Help your child get the most out of this app experience by trying any of the following activities:

  1. Hunt for: ONOMATOPOEIA!Talk to you child about a really fancy word - onomatopoeia. Have them repeat this long and difficult word after you a few times. Tell them that you’re going to teach them something that kids in middle school learn! Onomatopoeia is a fancy word that means sound words. Sound words are words like “bang”, “pop”, “splash”, “bam”, and so on.  As you tell them a few examples, have them repeat them loudly and energetically after you. What other sound words can they think of? There is some really fun onomatopoeia in this interactive book.  Ask your child to be on the look out for these fun sound words!  
  2. Build Literacy Skills!Depending on your child’s reading abilities or mood, choose either the “Read to Me” or “Read it Myself” option.  If they are having the story read aloud to them, help them build their literacy skills by repeating new or difficult words aloud. If they choose the “Read it Myself” option - encourage them to practice decoding words they don’t initially know by breaking up the word into smaller, more manageable parts.
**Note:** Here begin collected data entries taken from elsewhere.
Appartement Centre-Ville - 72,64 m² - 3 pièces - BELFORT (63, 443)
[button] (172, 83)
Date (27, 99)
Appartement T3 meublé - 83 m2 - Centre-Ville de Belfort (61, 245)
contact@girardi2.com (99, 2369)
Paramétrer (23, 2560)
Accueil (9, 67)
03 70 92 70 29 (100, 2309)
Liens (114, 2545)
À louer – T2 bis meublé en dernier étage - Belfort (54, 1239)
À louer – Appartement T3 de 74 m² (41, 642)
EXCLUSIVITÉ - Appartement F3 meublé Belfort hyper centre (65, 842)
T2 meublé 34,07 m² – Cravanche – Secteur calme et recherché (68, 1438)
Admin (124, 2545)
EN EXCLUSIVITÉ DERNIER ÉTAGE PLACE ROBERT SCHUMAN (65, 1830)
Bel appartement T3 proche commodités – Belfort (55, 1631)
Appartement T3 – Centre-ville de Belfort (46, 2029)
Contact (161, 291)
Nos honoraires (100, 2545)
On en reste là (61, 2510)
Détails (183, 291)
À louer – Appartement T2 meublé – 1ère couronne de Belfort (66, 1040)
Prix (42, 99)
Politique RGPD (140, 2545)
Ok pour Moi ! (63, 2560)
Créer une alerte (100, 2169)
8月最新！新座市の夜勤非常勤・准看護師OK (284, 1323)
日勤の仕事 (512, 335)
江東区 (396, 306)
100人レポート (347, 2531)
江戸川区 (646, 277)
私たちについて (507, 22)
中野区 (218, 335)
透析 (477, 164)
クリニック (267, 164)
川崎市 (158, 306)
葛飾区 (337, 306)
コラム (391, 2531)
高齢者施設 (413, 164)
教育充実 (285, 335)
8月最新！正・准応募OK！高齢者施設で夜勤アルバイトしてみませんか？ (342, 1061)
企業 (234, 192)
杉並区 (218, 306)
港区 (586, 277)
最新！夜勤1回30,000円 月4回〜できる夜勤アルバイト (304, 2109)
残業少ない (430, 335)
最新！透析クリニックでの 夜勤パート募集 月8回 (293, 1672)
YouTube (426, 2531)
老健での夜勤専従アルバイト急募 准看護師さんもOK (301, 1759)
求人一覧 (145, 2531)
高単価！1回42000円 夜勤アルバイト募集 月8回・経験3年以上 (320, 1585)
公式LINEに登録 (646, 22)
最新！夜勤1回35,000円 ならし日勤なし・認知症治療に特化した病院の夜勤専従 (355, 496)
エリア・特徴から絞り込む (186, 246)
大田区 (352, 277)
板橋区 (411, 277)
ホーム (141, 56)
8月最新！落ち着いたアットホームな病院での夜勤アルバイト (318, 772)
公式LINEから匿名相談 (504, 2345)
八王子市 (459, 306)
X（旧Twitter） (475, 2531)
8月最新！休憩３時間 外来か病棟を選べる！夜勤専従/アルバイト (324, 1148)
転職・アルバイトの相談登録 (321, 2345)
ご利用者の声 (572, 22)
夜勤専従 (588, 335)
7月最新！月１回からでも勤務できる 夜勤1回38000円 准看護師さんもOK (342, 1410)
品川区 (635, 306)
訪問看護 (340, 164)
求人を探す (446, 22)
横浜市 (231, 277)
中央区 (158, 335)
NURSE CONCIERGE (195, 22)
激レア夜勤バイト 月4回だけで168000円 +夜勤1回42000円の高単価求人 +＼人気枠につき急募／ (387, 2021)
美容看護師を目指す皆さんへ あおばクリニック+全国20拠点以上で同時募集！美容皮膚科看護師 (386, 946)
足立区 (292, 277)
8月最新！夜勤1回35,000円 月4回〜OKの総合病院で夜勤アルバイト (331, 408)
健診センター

Have them sound out the word or see if it sounds like a word they already know.  If they are still struggling, another option is to read the whole sentence aloud to them, except the difficult word, and see if they can guess what word likely belongs in the sentence based on the context.  Help build a strong reader by avoiding just telling them what a difficult word is!

Branch Out

Extend your child’s learning by using either of the following activities:

  1. Action!Create a “Reader’s Theater” type experience for your child by re-reading the book aloud to them (or select the “Read to Me” option and turn the volume up) while they act it out. They don’t need to have props, encourage them to use their imagination and just have fun!
  2. Silly Similes!This book contains a simile or two. Talk to your child about what similes are - a type of figurative language that make comparisons between different things using “like” or “as”.  Go back to the story and have them be on the look out for similes! Can they find any? If they could add any other similes to this book, what would they be? Scaffold this activity by either giving them a few examples of similes while they draw a picture of them. Or, have them come up with a few original examples of their own which include an accompanying illustration or drawing. As always, have them share their learning with friends or family members - this is a fun way to help your child retain new information learned.